Management of leprosy patients in the era of COVID‐19

Ayman Abdelmaksoud 1,, Sunil Kumar Gupta 2
PMCID: PMC7267076  PMID: 32441403

Dear Editor,

Leprosy or Hansen's disease (HD), a chronic granulomatous infection caused by the intracellular parasite Mycobacterium leprae or Mycobacterium lepromatosis, has affected humans for more than 4000 years with high degree of stigmatization even now. Leprosy is dominantly a disease of peripheral nerves, skin, and mucosa. Upper respiratory tract impairment has been reported in the majority of leprosy patients as M. leprae spread through droplet infection. Idris et al noted that M. leprae invasion into microvessel endothelial cells occurs before invading the Schwann cells, and the most important region for M. leprae to invade microvessel endothelial cells is identical to the region involved in the invasion into nasal mucosa epithelial cells. 1

As the nasal mucosa is considered to be the invasion pathway of M. leprae, it may infect the olfactory receptors and olfactory bulb. This impairment of the olfactory receptors and olfactory bulb develops in the early stages of the disease. Olfactory dysfunction and a significant reduction in olfactory bulb volume were observed in all leprosy patients studied by Veyseller et al who were severely hyposmic or anosmic. 2 Similarly, large number of pauci‐symptomatic, young‐aged COVID‐19 patients presented with anosmia or hyposmia due to neurotropism propensity of Severe acute respiratory syndrome coronavirus 2 (SARS‐CoV‐2), and related microvascular injury with increased risk of acute respiratory distress syndrome. 3

Treatment of leprosy is based on the combination of a three‐drug regimen of rifampicin, dapsone and clofazimine (multidrug therapy [MDT]). Dapsone‐induced esinophilic pneumonia has been reported in leprosy patients. 4 Alternate antileprosy regimen has been studied by Narang et al 5 with promising results in clinically “nonresponsive” patients to MDT of WHO. This regimen consisted of minocycline, clofazimine, and ofloxacin (24 months). Doxycycline can be used alternatively to minocycline by Narang et al. 5 in the regimen due to similar chemical structures. Low‐dose doxycycline has been shown to be more effective than high doses to prevent induction of pro‐inflammatory cytokines (such as interleukin 6 [IL‐6]) and hence suggested low in association with hydroxychloroquine as a promising prophylactic and therapeutic strategy for the early phase of COVID‐19. 6

Severe “cytokine storm,” with markedly higher levels of pro‐inflammatory cytokines including interferons, tumor necrosis factors, ILs, for example, IL‐6, and chemokines, has been considered in severe COVID‐19 patients. 7 Indeed, “cytokine storm” could be expected in leprosy reactions that may be triggered by infections, including respiratory tract infections. Though it is unclear if elevated IL‐6 levels are detrimental or beneficial in COVID‐19 pneumonia, IL‐6R monoclonal antibody (tocilizumab)‐directed COVID‐19 therapy has been used in a clinical trial in China. 7 Borderline tuberculoid leprosy has been reported after use of an IL‐6 inhibitor (tocilizumab) in a rheumatoid arthritis patient. 8 Thus, tocilizumab should be taken cautiously in leprosy‐endemic areas, until further research.

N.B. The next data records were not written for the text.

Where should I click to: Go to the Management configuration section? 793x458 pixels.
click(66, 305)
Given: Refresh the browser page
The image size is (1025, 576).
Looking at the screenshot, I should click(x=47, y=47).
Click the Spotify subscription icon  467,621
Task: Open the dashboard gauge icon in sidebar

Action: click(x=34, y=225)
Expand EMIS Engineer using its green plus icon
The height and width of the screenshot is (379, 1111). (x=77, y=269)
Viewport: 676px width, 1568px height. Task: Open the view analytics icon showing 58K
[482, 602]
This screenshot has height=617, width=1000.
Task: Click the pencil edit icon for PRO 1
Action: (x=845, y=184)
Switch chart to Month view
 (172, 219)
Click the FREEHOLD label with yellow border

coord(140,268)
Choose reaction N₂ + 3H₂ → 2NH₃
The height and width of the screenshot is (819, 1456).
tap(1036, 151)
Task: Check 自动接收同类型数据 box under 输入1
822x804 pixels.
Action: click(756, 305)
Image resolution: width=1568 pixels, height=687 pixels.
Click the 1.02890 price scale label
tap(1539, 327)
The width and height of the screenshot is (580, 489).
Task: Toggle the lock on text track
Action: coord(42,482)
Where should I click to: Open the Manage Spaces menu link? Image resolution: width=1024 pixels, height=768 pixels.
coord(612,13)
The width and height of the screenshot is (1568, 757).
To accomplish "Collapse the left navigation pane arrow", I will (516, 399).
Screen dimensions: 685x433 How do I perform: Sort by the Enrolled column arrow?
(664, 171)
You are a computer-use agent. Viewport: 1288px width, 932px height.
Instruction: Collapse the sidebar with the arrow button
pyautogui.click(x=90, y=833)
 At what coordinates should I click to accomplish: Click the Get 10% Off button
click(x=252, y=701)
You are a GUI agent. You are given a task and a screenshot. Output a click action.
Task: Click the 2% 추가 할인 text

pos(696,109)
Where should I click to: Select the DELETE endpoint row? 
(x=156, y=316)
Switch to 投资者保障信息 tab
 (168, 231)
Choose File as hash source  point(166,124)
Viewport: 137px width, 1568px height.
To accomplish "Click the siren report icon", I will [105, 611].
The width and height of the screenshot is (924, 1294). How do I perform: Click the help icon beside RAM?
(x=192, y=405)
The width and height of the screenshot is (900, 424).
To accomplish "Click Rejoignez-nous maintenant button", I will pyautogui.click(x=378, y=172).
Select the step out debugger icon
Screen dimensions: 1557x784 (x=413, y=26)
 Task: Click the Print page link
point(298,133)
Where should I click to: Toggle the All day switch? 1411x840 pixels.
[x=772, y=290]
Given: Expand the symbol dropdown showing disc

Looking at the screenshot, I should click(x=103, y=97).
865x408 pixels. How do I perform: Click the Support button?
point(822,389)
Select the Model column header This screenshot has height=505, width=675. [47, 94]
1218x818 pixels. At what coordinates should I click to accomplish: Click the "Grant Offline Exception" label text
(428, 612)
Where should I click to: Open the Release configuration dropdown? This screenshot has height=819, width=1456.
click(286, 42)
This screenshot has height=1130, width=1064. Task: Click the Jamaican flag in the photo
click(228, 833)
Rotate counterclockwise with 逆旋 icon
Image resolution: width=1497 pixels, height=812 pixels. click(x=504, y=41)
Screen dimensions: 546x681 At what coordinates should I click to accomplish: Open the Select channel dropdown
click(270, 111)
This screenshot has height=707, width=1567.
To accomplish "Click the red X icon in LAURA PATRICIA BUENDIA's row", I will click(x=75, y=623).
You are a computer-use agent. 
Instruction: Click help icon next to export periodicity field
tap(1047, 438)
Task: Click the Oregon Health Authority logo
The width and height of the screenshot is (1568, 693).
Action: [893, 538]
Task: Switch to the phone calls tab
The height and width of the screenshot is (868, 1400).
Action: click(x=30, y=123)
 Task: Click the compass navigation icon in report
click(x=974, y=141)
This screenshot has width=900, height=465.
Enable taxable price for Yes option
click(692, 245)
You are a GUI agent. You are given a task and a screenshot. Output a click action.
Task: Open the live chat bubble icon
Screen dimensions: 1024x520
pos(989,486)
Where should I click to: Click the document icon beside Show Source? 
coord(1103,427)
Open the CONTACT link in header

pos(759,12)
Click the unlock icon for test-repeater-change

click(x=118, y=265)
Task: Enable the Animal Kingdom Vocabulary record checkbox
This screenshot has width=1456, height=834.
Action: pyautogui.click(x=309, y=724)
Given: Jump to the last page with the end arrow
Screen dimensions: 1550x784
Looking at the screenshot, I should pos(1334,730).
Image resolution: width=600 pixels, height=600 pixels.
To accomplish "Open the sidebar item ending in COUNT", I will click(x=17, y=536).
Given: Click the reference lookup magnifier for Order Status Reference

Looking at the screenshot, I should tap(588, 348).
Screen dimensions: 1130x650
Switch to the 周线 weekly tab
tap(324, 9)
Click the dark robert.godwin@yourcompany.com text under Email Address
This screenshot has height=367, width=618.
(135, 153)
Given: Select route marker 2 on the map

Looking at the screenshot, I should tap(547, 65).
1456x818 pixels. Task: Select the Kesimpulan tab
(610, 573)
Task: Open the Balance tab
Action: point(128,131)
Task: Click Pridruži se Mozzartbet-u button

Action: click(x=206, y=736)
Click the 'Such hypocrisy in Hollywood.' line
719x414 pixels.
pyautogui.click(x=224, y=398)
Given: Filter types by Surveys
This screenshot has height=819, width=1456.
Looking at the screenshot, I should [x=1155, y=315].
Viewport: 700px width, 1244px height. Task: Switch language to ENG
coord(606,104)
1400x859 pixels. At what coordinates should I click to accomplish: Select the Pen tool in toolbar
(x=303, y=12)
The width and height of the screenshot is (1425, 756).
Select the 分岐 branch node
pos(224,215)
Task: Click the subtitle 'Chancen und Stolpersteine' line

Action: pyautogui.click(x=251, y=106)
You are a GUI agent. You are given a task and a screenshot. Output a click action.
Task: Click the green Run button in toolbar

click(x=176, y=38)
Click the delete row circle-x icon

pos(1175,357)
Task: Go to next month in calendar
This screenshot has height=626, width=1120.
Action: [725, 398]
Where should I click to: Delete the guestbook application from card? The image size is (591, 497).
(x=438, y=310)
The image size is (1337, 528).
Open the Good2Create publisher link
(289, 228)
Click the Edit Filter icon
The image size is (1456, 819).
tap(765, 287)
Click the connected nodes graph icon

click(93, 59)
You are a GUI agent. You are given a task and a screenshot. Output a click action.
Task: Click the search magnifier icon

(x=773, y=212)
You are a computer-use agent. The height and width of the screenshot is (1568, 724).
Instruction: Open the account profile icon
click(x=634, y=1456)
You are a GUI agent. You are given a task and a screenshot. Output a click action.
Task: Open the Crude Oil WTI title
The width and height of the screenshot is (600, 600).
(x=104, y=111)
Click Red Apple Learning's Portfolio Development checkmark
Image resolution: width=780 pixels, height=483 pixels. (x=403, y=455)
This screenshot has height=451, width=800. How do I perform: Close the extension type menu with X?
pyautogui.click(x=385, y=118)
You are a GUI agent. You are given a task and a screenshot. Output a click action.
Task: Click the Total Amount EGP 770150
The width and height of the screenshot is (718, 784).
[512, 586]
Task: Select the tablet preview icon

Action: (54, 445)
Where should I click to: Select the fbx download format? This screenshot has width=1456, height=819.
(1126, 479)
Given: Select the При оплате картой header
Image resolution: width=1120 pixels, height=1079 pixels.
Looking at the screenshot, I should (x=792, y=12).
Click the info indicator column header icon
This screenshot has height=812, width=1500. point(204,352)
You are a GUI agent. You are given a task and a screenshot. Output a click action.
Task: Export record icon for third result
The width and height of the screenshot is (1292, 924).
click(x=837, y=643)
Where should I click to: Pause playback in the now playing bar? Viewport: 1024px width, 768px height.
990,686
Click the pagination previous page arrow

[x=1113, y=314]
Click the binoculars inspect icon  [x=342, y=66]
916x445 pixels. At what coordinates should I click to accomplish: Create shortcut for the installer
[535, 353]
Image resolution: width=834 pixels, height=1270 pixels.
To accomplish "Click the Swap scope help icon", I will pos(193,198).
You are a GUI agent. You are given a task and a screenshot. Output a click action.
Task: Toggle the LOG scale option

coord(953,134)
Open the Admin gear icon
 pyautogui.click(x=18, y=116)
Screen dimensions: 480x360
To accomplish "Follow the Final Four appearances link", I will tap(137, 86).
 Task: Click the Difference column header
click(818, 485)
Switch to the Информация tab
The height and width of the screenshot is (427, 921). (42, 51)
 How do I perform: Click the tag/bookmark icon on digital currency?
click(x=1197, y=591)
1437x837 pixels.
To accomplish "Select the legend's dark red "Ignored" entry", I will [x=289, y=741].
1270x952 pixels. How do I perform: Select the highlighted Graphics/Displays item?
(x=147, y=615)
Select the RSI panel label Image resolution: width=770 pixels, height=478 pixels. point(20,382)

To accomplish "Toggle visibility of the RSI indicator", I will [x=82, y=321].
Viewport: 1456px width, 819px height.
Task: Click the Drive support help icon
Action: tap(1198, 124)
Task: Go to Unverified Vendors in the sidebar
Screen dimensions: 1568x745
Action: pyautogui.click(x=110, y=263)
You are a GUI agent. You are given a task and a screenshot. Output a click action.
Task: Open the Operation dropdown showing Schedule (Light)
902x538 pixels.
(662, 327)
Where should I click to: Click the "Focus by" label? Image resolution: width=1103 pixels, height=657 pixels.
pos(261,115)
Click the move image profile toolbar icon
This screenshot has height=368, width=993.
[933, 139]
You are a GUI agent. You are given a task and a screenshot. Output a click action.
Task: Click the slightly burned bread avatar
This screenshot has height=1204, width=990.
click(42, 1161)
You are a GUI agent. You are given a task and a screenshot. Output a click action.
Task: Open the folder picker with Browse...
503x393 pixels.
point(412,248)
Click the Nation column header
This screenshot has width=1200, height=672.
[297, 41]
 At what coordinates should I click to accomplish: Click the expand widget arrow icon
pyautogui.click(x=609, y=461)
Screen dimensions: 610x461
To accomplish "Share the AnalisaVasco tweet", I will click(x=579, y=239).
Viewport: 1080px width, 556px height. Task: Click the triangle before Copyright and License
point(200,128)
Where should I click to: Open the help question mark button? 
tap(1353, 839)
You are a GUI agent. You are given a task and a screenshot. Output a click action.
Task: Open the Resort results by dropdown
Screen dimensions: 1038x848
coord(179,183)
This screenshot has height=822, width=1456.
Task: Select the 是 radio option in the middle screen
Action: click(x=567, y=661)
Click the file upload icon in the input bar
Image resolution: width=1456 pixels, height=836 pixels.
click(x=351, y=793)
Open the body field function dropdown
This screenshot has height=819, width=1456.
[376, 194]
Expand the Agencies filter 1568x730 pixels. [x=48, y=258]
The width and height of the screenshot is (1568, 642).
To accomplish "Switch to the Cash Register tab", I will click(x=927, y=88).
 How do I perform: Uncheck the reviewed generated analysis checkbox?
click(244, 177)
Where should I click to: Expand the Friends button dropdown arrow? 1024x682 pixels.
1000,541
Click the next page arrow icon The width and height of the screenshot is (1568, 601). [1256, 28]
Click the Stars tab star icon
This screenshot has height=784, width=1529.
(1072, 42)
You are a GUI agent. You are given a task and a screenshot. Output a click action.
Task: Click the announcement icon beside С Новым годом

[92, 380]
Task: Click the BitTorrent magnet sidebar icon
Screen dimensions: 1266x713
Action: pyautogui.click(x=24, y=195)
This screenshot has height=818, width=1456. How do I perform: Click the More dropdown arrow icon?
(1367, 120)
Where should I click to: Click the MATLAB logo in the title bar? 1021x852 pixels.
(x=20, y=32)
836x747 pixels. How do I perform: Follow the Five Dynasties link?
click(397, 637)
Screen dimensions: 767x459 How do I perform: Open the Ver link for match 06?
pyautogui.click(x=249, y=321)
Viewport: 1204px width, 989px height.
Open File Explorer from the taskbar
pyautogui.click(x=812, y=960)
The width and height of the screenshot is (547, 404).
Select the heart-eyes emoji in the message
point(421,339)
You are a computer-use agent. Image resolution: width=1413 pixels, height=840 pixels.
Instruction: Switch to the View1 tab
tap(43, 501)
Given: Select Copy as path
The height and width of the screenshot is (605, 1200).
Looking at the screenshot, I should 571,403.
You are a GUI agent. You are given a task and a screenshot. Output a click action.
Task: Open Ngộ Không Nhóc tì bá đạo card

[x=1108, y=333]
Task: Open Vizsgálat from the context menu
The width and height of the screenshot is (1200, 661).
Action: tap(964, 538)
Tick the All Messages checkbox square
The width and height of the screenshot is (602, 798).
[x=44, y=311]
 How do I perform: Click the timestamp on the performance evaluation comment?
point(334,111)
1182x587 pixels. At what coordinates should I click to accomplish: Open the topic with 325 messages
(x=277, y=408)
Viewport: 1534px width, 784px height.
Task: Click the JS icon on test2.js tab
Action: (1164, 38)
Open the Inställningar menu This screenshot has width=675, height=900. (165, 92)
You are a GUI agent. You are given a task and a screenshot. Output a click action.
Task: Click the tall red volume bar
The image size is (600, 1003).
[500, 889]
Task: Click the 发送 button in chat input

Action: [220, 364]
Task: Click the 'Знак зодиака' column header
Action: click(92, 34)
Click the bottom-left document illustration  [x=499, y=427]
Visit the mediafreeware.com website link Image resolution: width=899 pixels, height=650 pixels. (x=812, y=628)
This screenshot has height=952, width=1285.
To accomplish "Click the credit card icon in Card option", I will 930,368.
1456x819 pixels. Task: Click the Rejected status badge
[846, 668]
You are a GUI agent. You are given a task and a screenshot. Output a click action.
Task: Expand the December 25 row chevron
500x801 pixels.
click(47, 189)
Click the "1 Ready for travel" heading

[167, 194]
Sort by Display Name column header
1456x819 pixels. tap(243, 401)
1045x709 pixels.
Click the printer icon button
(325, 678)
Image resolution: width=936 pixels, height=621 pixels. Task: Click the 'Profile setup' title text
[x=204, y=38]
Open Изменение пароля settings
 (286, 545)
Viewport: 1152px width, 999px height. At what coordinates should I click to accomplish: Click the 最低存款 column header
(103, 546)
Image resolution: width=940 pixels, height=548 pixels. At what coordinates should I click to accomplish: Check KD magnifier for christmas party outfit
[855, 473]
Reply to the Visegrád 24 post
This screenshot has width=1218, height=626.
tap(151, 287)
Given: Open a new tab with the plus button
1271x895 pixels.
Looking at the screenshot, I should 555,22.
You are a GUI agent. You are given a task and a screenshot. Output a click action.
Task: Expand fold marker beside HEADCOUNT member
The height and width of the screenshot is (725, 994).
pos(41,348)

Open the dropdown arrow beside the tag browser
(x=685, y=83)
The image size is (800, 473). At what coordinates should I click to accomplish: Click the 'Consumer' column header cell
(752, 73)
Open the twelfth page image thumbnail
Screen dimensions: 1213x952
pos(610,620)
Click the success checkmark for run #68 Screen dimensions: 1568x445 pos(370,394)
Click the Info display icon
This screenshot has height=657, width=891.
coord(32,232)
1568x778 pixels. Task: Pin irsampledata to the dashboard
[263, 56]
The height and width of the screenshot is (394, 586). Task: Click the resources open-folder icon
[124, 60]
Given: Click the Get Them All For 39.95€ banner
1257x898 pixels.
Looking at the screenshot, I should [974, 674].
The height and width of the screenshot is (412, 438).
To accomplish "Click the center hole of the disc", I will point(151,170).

Systemic steroid, prednisolone is widely used for the treatment of leprosy reactions, particularly for erythema nodosum leprosum (ENL), a severe multisystem immune‐mediated complication of multibacillary leprosy with extracutaneous manifestations for example, fever, arthralgia, malaise. Prolonged, high‐dose treatment with prednisolone (for over 12‐14 weeks) increases the risk for prednisolone‐induced immunosupression. Systemic corticosteroids (predniso(lo)one ≥20 mg) significantly increase risk of SARS‐CoV‐2 infection. 9 Other suitable ancillary treatments or alternatives to corticosteroids are hence warranted.

Apremilast is an orally effective, selective phosphodiesterase‐4 (PDE‐4) inhibitor with a potent anti‐inflammatory, immunomodulatory actions, and is clinically effective in inflammatory conditions like chronic plaque psoriasis. PDE‐4 inhibitor is not immunosuppressive and can be used safely in COVID‐19 patients. 9 Recently, apremilast confirmed its safety in very critical psoriasis patients with severe COVID‐19. 10 Chronic recalcitrant steroid‐dependent ENL showed dramatic response to apremilast in two patients. Apremilast with low‐dose corticosteroids may be also considered. 11 Perez‐Molina et al noted that methotrexate at weekly doses ranging from 7.5 to 20 mg (median 15 mg/wk), with low‐dose corticosteroids, was effective and safe as a corticosteroid‐sparing agent. 12 Cyclosporin monotherapy may be an effective alternative treatment in prednisolone‐resistant or dependent cases of type‐1 reaction in a dose range of 5 to 7.5 mg/kg/d. 13 Experts suggested a possible lower dose of methotrexate to ≤10 mg/wk, cyclosporin to ≤1 mg/kg/d for higher risk patients of severe COVID‐19 disease, for example, elderly. 9 Others reported no reason for concern with higher doses as cyclosporin has a selective antiviral activity and could confer protection upstream of the cytokine storm in COVID‐19‐infected patients. 14 , 15

Oral metronidazole 400 mg, thrice per day for 1 week and topical metronidazole gel 1% for 3 weeks were found to be very effective in 20 leprosy cases with poorly controlled trophic ulcers. 16 Metronidazole, owing to its immunomodulatory properties, could serve as a potential candidate to counteract majority of the immunopathological features of COVID‐19 infection. 17

Taking together with proper skin care, nasal lubricant, social distancing (quarterly evaluation, except for acute leprosy reactions), we provide an updated, simplified guide for leprologists to manage their patients in the era of COVID‐19 pandemic. We summarized related literature data, in addition to our experience in Table 1.

TABLE 1.

Suggested treatment of leprosy and leprosy reactions in the era of COVID‐19

Drug used/suggested Leprosy Leprosy reactions COVID‐19 remarks References
Multi‐drug therapy (MDT)
  • MDT is the first line of therapy for leprosy.

  • ‐Alternate anti‐leprosy therapy for “nonresponders”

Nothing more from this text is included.